### [Source passage]
━━━━━━
New to Programming: TypeError: coercing to Unicode: need string or buffer, list found

Saran A ahlusar.ahluwalia at gmail.com
Thu Apr 2 20:14:30 EDT 2015


On Thursday, April 2, 2015 at 8:03:53 PM UTC-4, Dennis Lee Bieber wrote:
> On Thu, 2 Apr 2015 05:46:57 -0700 (PDT), Saran A
> <ahlusar.ahluwalia at gmail.com> declaimed the following:
> 
> >
> >@ChrisA - this is a smaller function that will take the most updated file. My intention is the following:
> >
> >* Monitor a folder for files that are dropped throughout the day
> >
> 	I would suggest that your first prototype is to be a program that
> contains a function whose only purpose is to report on the files it finds
> -- forget about all the processing/moving of the files until you can
> successfully loop around the work of fetching the directory and handling
> the file names found (by maybe printing the names of the ones determined to
> be new since last fetch).
> 
> >* When a file is dropped in the folder the program should scan the file
> >
> >o IF all the contents in the file have the same length (let's assume line length)
> >
> >o THEN the file should be moved to a "success" folder and a text file written indicating the total number of records/lines/words processed
> >
> >o IF the file is empty OR the contents are not all of the same length
> >
> >o THEN the file should be moved to a "failure" folder and a text file written indicating the cause for failure (for example: Empty file or line 100 was not the same length as the rest).
> >
> 	You still haven't defined how you determine the "correct length" of the
> record. What if the first line is 79 characters, and all the others are 80
> characters? Do you report ALL lines EXCEPT the first as being the wrong
> length, when really it is the first line that is wrong?
> 
> 	Also, if the files are Unicode (UTF-8, in particular) -- the byte
> length of a line could differ but the character length could be the same.
> 
> >Here is the code I have written:
> >
> >import os
> >import time
> >import glob
> >import sys
> >
> >def initialize_logger(output_dir):
> >    logger = logging.getLogger()
> >    logger.setLevel(logging.DEBUG)
> >     
> >    # create console handler and set level to info
> >    handler = logging.StreamHandler()
> >    handler.setLevel(logging.INFO)
> >    formatter = logging.Formatter("%(levelname)s - %(message)s")
> >    handler.setFormatter(formatter)
> >    logger.addHandler(handler)
> > 
> >    # create error file handler and set level to error
> >    handler = logging.FileHandler(os.path.join(output_dir, "error.log"),"w", encoding=None, delay="true")
> >    handler.setLevel(logging.ERROR)
> >    formatter = logging.Formatter("%(levelname)s - %(message)s")
> >    handler.setFormatter(formatter)
> >    logger.addHandler(handler)
> >
> >    # create debug file handler and set level to debug
> >    handler = logging.FileHandler(os.path.join(output_dir, "all.log"),"w")
> >    handler.setLevel(logging.DEBUG)
> >    formatter = logging.Formatter("%(levelname)s - %(message)s")
> >    handler.setFormatter(formatter)
━━━━━━
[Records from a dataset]
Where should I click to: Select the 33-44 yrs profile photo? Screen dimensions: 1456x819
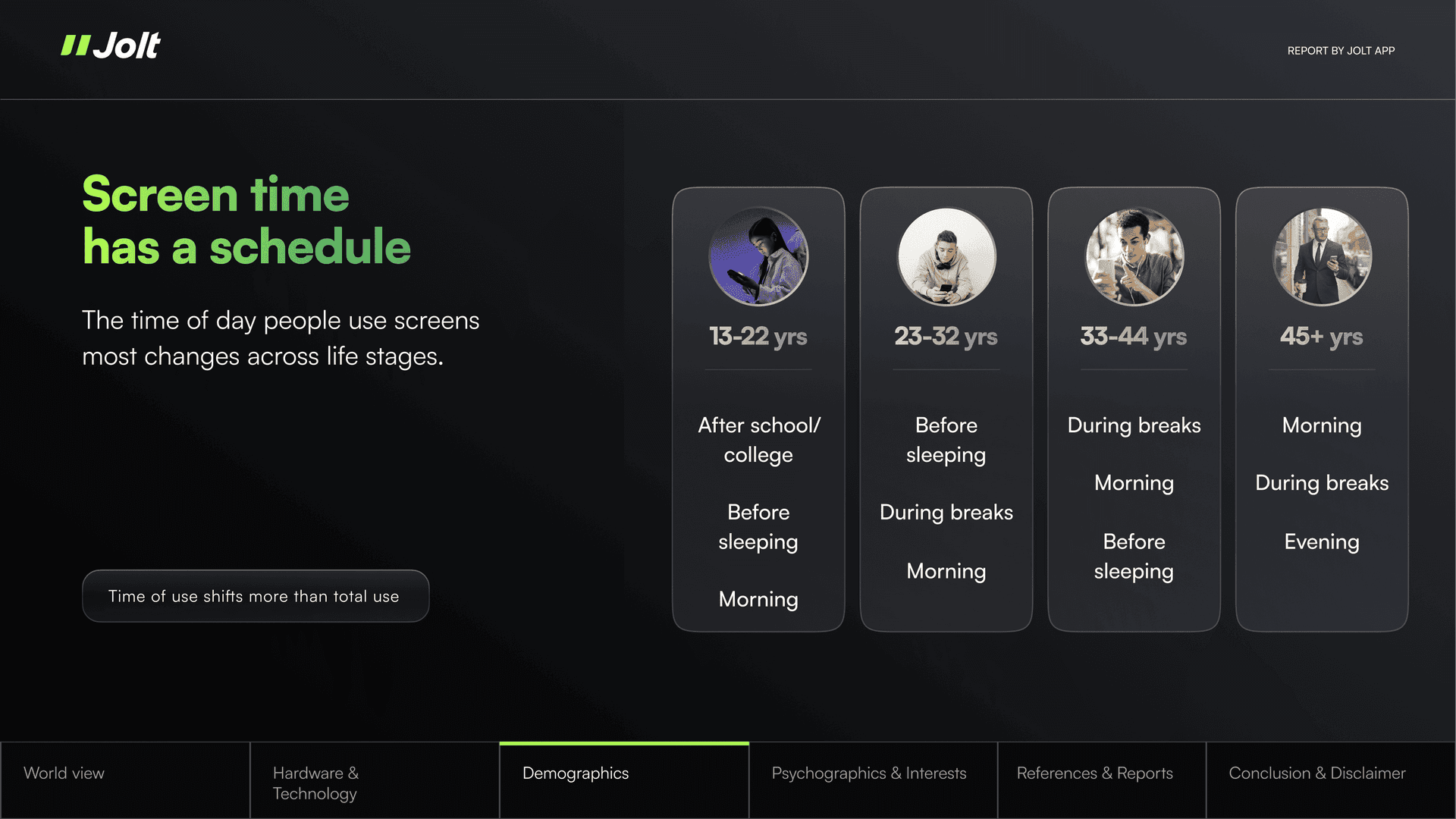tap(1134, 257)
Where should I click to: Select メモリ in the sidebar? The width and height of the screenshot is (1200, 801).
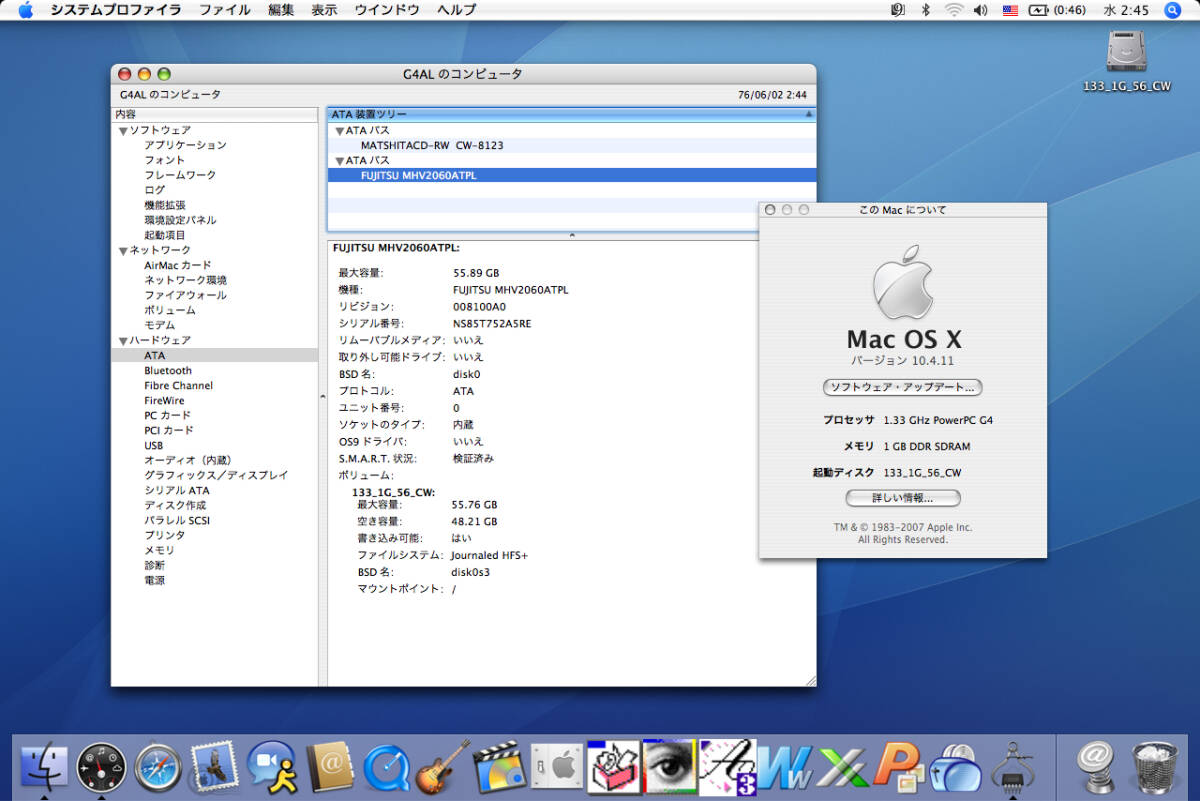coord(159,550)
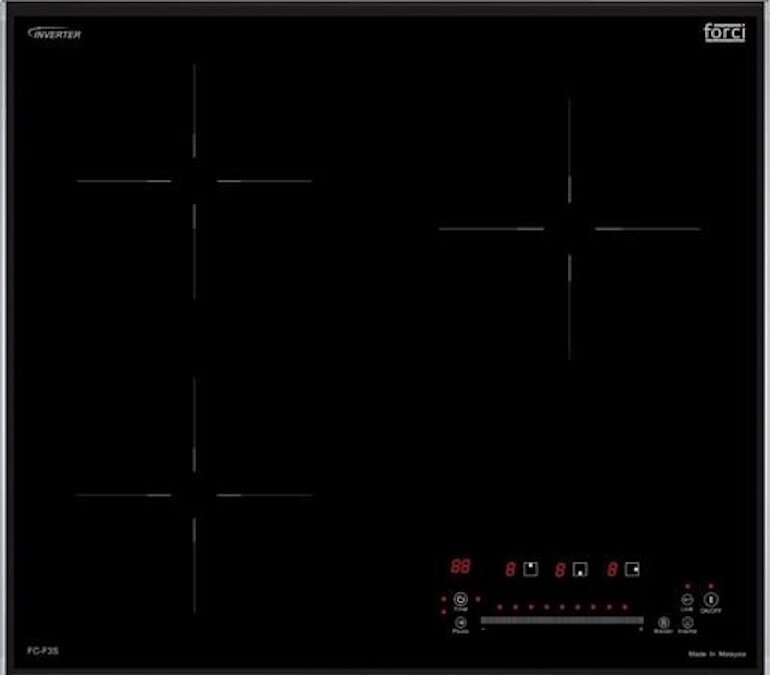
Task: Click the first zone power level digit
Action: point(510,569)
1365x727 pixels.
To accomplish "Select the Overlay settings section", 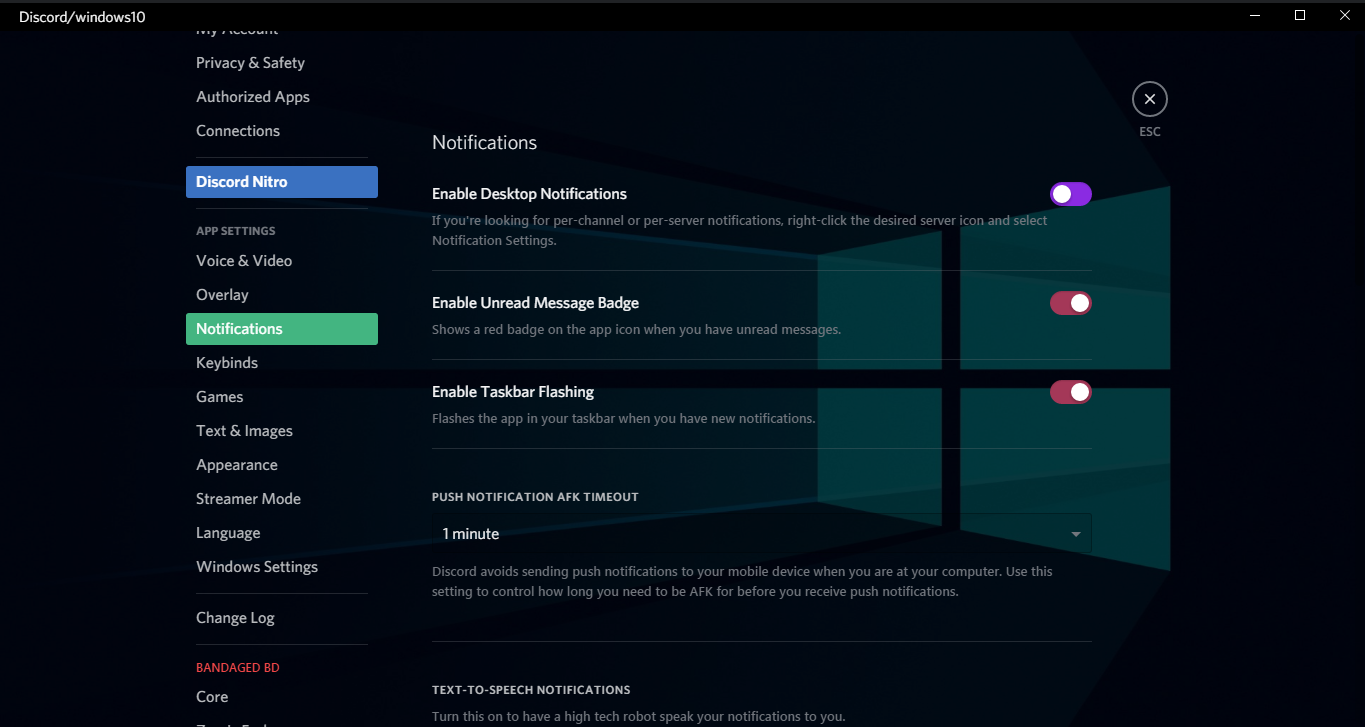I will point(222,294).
━━━━━━
### [Instructions]
1 > In the rows, from the beginning up to and including the line with "tap(1134, 257)", swap "profile photo" for "avatar image" and give those lines back with nothing else changed. Omit the pictures from your answer.
2 > Continue the mailing-list thread about a Python program that monitors a folder, picking up after its final line.
The rows bear no relation to the mailing-list thread above them.

### [Answer list]
1 >
Where should I click to: Select the 33-44 yrs avatar image? Screen dimensions: 1456x819
tap(1134, 257)

2 >
> >    logger.addHandler(handler)
> >
> >#Helper Functions for the Success and Failure Folder Outcomes, respectively
> >
> >#checks the length of the file
> >    def file_len(filename
> >        with open(filename) as f:
> >            for i, l in enumerate(f):
> >                pass
> >            return i + 1
> >
> >#copies file to new destination
> >
> >    def copyFile(src, dest):
> >        try:
> >            shutil.copy(src, dest)
> >        # eg. src and dest are the same file
> >        except shutil.Error as e:
> >            print('Error: %s' % e)
> >        # eg. source or destination doesn't exist
> >        except IOError as e:
> >            print('Error: %s' % e.strerror)
> >
> >#Failure Folder
> >
> >def move_to_failure_folder_and_return_error_file():
> >    os.mkdir('Failure')
> >    copyFile(filename, 'Failure')
> >    initialize_logger('rootdir/Failure')
> >    logging.error("Either this file is empty or the lines")
> >     
> ># Success Folder Requirement
> >             
> >def move_to_success_folder_and_read(file):
> >    os.mkdir('Success')
> >    copyFile(filename, 'Success')
> >    print("Success", file)
> >    return file_len()
> >
> >
> >#This simply checks the file information by name
> >
> >def fileinfo(file):
> >    filename = os.path.basename(file)
> >    rootdir = os.path.dirname(file)
> >    lastmod = time.ctime(os.path.getmtime(file))
> >    creation = time.ctime(os.path.getctime(file))
> >    filesize = os.path.getsize(file)
> >    return filename, rootdir, lastmod, creation, filesize
> >
> >if __name__ == '__main__':
> >   import sys
> >   validate_files(sys.argv[1:])
> 
> 	Yeesh... Did you even try running that?
> 
> 	validate_files		is not defined
> 	file_len				is at the wrong indentation
> 						is syntactically garbage
> 						is a big time-waste (you read the file just to
> enumerate the number of lines? Why didn't you count the lines while
> checking the line lengths)
> 	copyFile			is at the wrong indentation
> 						(after a bunch of word_word, why camelCase here)
> 
> 	Correct all the edit errors and copy/paste the actual file that at
> least attempts to run.
> 
> 	You might also want to look at os.stat, rather than using three os.path
> calls.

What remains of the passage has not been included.